September 06, 2013
From a distance a pink carpet of lesser flamingos and the still; quiet; smooth and serene ambiance of water welcome me to Lake Bogoria, at the beginning of Kenya’s great Northern Wilderness.
Millions of flamingos beautifully parade at the lake; some flying and other feeding on their delicacy and the abundant blue green algae.
A brown dog with raised ears is the only creature that seems to be available at Jonathan Tireitos homestead. His blue square iron-thatched house, sits on the shores of Lake Bogoria- deserted and closed. Water has surrounded the house and there is no indication of people living in it.
Formerly known as Lake Hannington, the lake sits on the floor of the eastern wall of the Great Rift Valley at an altitude ranging from 316ft to 5000ft above sea level. The lake covers an area of 34 km2. It is an alkaline –soda lake with no outlet. It only supports microscopic algae with no fish.
Lake Bogoria is Kenya’s 3rd Ramsar site after Lake Nakuru and Lake Naivasha. Ramsar sites are wetlands of international importance, designated under the Ramsar Convention.
Known to many as the jewel of the Great Rift Valley, Lake Bogoria has been experiencing increased water levels in the recent past.
Local people who have live around the lake say the water levels started increasing in 2011 and have been increasing drastically since then. Experts in indigenous knowledge there say the lake increases to such levels after every 50 years.
Jonathan narrates to me how his worst fears of water invading his compound were confirmed two months ago. “We got an early warning from the Red Cross guys, but we ignored, one night we were asleep with my family, we realized our house was already submerged in the water
This lake has shocked us, we have never experienced such high water level, people have been displaced and we have been warned by Red Cross disaster prepared team to advice people living around the lake to move to higher grounds,” says William Kimosop, the chief warden Lake Bogoria National Reserve.
’’Sometimes nature shocks us, may be it could be as a result of the heavy rains being experienced,” he added.
He notes that several families have been displaced and are now living uphill for their safety.
“This is the first time we have seen lake Bogoria displace people,” he muses.
Raphael Kimosop, a research scientist at Lake Bogoria National Reserve, says there are two hypotheses behind the increasing water levels of Lake Bogora: “the unpredicted rainfall patters which have been experienced overtime following conservation initiatives and the saturation of the water aquifers in the bed of the lake.”
This increase in water levels created a shallow shoreline for the flamingos and other birds. Flamingos now have enough time and ground for practicing nesting. The is also emergence of new biodiversity, more species especially for the crocodiles and other water birds like the African skimmer.

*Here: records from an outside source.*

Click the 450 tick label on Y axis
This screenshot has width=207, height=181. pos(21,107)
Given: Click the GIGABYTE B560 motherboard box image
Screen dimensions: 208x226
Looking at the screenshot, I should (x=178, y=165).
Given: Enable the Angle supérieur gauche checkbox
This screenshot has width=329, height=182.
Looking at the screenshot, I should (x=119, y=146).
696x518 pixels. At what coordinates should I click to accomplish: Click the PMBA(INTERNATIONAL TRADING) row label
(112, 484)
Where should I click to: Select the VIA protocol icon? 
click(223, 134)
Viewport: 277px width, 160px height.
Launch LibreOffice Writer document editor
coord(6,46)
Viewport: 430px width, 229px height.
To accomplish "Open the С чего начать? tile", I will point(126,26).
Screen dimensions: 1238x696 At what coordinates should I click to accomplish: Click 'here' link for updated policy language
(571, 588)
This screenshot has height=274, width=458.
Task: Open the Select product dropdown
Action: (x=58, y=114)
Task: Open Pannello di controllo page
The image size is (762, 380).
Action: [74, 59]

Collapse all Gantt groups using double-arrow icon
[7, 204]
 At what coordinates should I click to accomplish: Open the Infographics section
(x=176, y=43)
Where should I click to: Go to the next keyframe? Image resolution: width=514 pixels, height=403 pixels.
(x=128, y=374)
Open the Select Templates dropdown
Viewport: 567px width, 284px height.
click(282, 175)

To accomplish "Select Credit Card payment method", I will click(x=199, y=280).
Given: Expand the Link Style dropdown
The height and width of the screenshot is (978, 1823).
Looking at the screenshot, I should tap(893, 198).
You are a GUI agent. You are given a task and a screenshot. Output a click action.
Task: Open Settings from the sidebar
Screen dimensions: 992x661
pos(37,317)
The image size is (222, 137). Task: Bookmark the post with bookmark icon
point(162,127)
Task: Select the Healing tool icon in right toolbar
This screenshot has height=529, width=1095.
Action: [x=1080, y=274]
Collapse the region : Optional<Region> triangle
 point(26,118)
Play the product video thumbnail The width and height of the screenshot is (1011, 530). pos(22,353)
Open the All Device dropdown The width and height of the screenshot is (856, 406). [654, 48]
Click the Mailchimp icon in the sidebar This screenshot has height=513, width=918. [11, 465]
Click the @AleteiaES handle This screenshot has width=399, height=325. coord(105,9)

However, other effects on the environment have been reported, according to Raphael, “due to the increase in water levels, the initially terrestrial places are changing to be aquatic habitats; therefore terrestrial plants have been submerged in water. Some of the plant species that are being submerged are acacia trees,”
He also laments the change in PH of the lake’s water noting that this is harmful to blue green algae- the food of lesser flamingos.
Lake Naivasha, Elementaita and Nakuru are experiencing increased water levels too.